The search strategy that used WorldClim citations identified 2,000 studies from 2015-2017. I attempted to extract data from a handful of articles the determine the other data incorporated in each article’s analysis. I found that many of these articles brought in other datasets (ranging from 1-5). Moreover, some of the datasets could be found within DataONE’s network. I’m looking forward to exploring these articles in greater depth.

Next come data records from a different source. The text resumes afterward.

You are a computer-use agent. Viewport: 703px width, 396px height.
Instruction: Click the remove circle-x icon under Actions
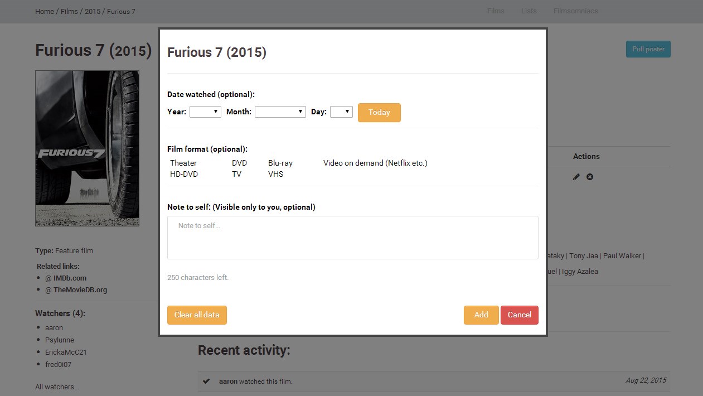point(590,177)
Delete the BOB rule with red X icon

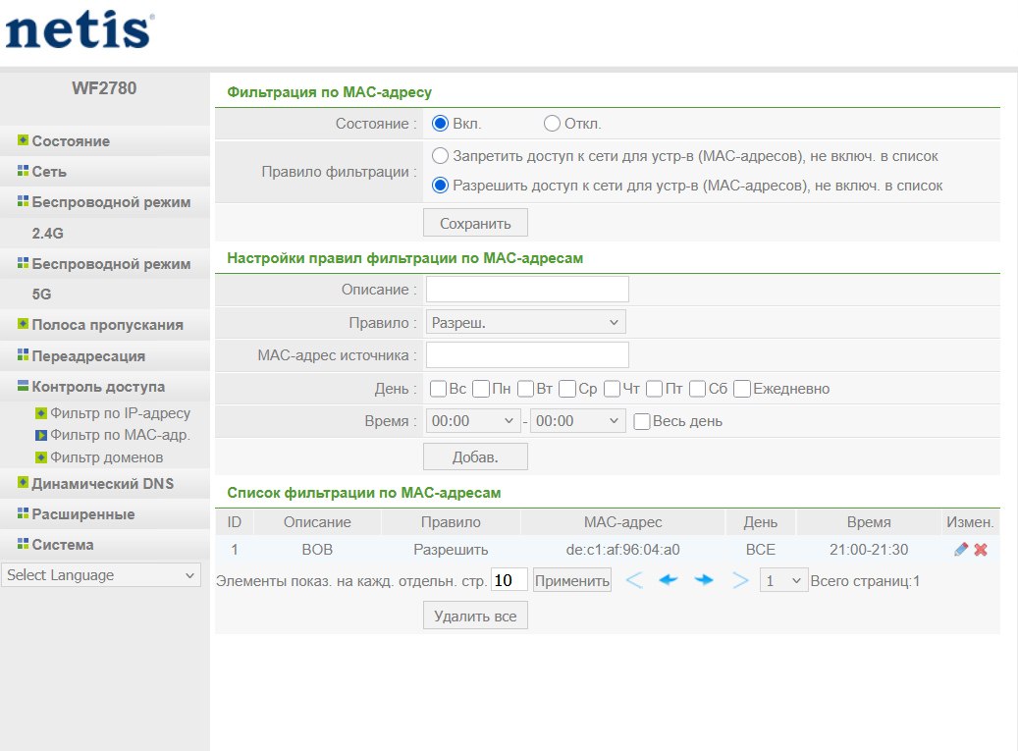point(980,550)
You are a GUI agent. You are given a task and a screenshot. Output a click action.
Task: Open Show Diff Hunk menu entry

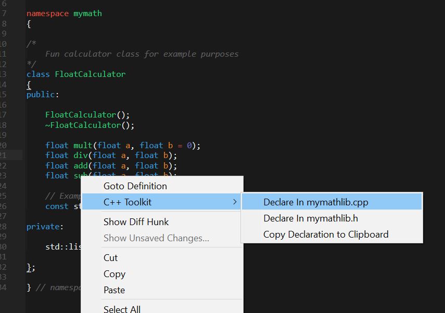(136, 221)
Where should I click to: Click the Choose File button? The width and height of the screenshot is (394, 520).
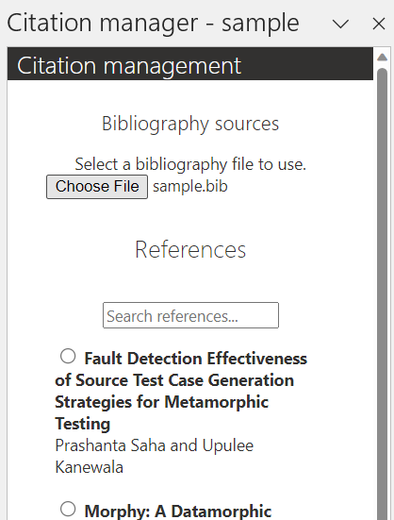click(97, 187)
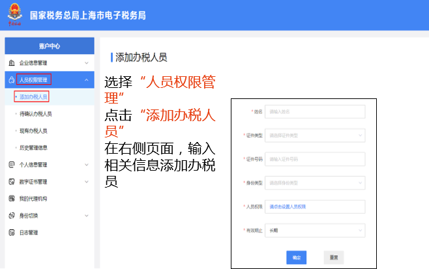Open 待确认办税人员 submenu item

click(35, 114)
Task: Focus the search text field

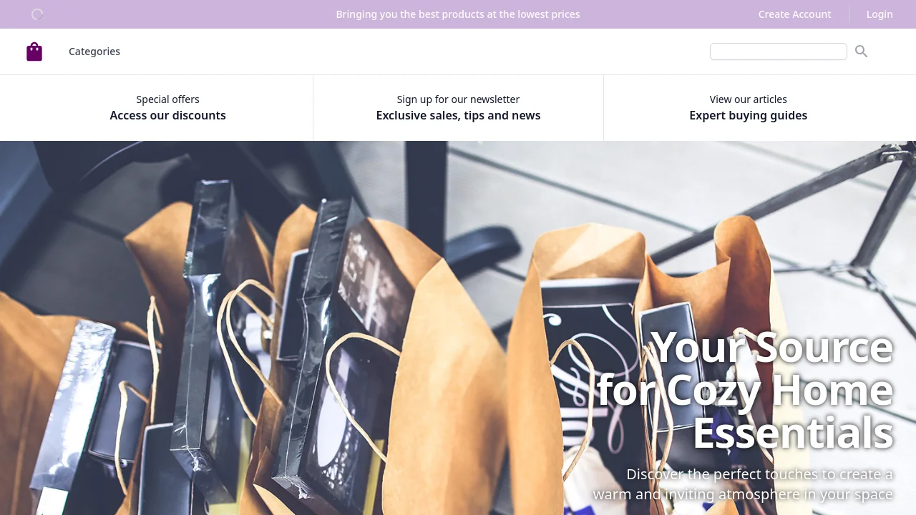Action: [x=779, y=52]
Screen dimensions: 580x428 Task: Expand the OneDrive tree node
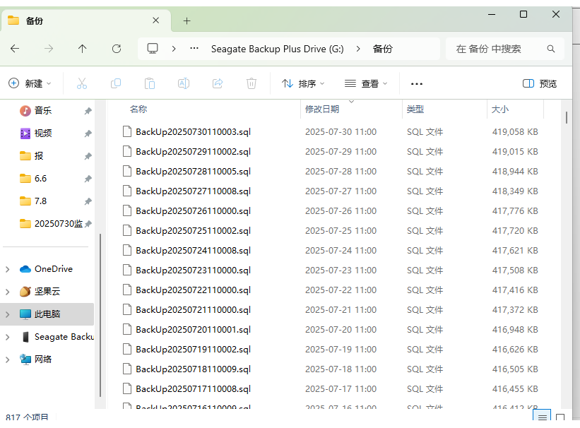[8, 269]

Lastly, I conducted a literature review of articles related to data aggregation within environmental sciences/ecology. I found that since the early 2000s researchers have been grappling with the idea that more data is being produced than can be analyzed or appropriately archived (Bell et al., 2009). The production of so much data means that some data may be used once and stored away on a hard drive or in the cloud and never accessed again. Even just several years after publication it becomes substantially harder to track down data due to broken email addresses or technological difficulties (Vines et al., 2014). There are advantages to open data including increased citation (Piwowar and Vision, 2013). And there is a sea change in that more researchers than ever are making data publicly available (Murillo, 2014). Despite these shifts, it is important to determine how often researchers use open access data. We will use the cohort of studies in earth science and ecology and compare data aggregated for these articles to data held within DataONE’s permanent and publicly accessible network.